“In the light of current economic uncertainty, this Budget has to balance the urgent need to reduce the deficit with adequate measures to sustain growth. We’ve heard a great deal about how this coalition government has consulted with business on its approaches to delivering this – now we expect to see the fruits of those talks in measures that achieve a fair and sustainable balance between these requirements.

“Our concern is that by speeding up the process of deficit cutting the Government could compromise the productivity of the economy. Tax raids and over-ambitious cuts could damage not only our ability to recover, but undermine the foundations of future growth.

“With regards to company vehicles the government should remember that they are not simply a luxury for business they are a necessity. As such, this budget must not increase this aspect of cost of doing business by increasing the tax burden on either companies or individuals. Any taxation changes should acknowledge the role of the company car, as opposed to a cash alternative, in ensuring greener and safer vehicles occupy our roads; also the role of leasing as a vital tool to free up capital and protect against residual value risk.

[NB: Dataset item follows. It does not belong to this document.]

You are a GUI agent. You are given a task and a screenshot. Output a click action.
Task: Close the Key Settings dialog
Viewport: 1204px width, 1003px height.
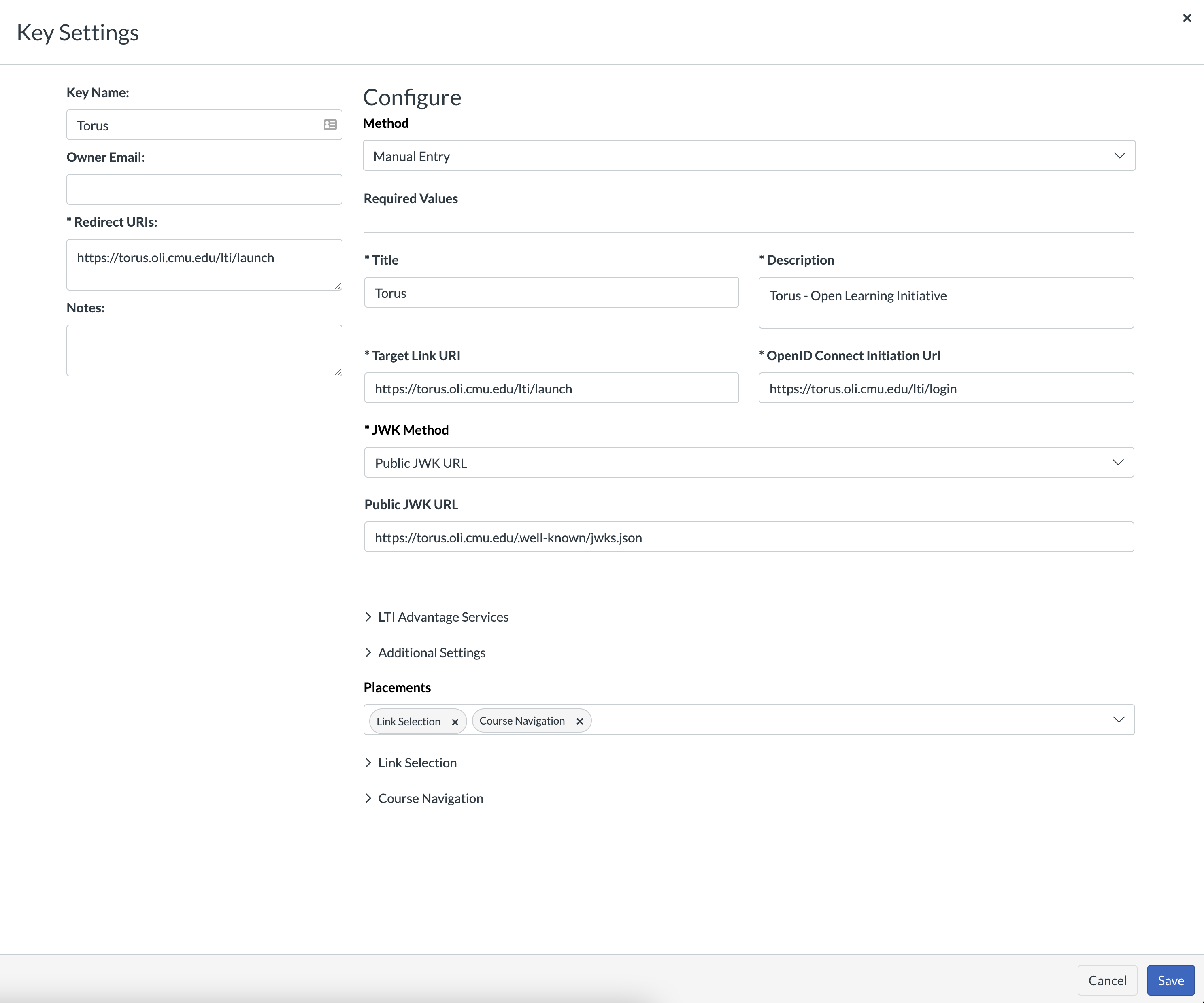point(1186,18)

“Additionally, VAT has been widely predicted to increase. The broader implications of this move for our industry need to be understood and ideally counter-balanced by other measures within the budget. Not only will a VAT increase effect the cost of new vehicles, with a consequential effect on residual values, it will also hit a range of other travel related costs for business – from already sky-high fuels costs, to road tolls and parking.

“The coalition government is united in the fight for green technology and enforcing low carbon thresholds, which we applaud. To make this successful though, there must also be further tax breaks and incentive schemes to get more businesses and drivers into greener vehicles.

“There is already a persuasive argument for the financial benefits of going green, but  now it has to be taken further. Whilst green technology is vital, developing the right infrastructure that can support and manage vehicles has to be implemented first. Without a clear direction, and commitment from government on how and when this will happen, the industry- and drivers in general- will be reticent about making the decisions needed to deliver this green future.

“This budget must also acknowledge that our roads are a vital artery for business. While improvements to public transport infrastructure are welcome, the significance of road travel & transportation for business should not be hampered by under-investment or increased secondary taxes - excessive road tolls, car parking tax levies, congestion zone fees.

“The Public Sector is likely to face significant cut backs on June 22nd, but this cannot be to detriment of front line services that rely on road transport to deliver to their customers. Outsourcing and leasing are cost effective measures in the public sector and the government should recognise the important role these solutions play in the keeping the public sector mobile. The issue for public sector organisations is that they are not corporation tax rated and therefore not able to offset rentals against their tax bill. Any punitive changes to VAT or the capital allowance element of company car tax which result in increased rental costs will therefore not be able to be offset by public sector organisations. The net result will be increased rentals and less attractive leasing arrangements.

“With such a focus on deficit reduction and economic recovery, there is the worry that the government will constrict economic productivity in the quest to reduce debt.  Whilst we accept that tax increases are inevitable from this government, it is crucial that they are levied with intelligence and understanding of their wider consequences. Too stringent cuts now could create an investment deficit that could haunt UK business for years to come.”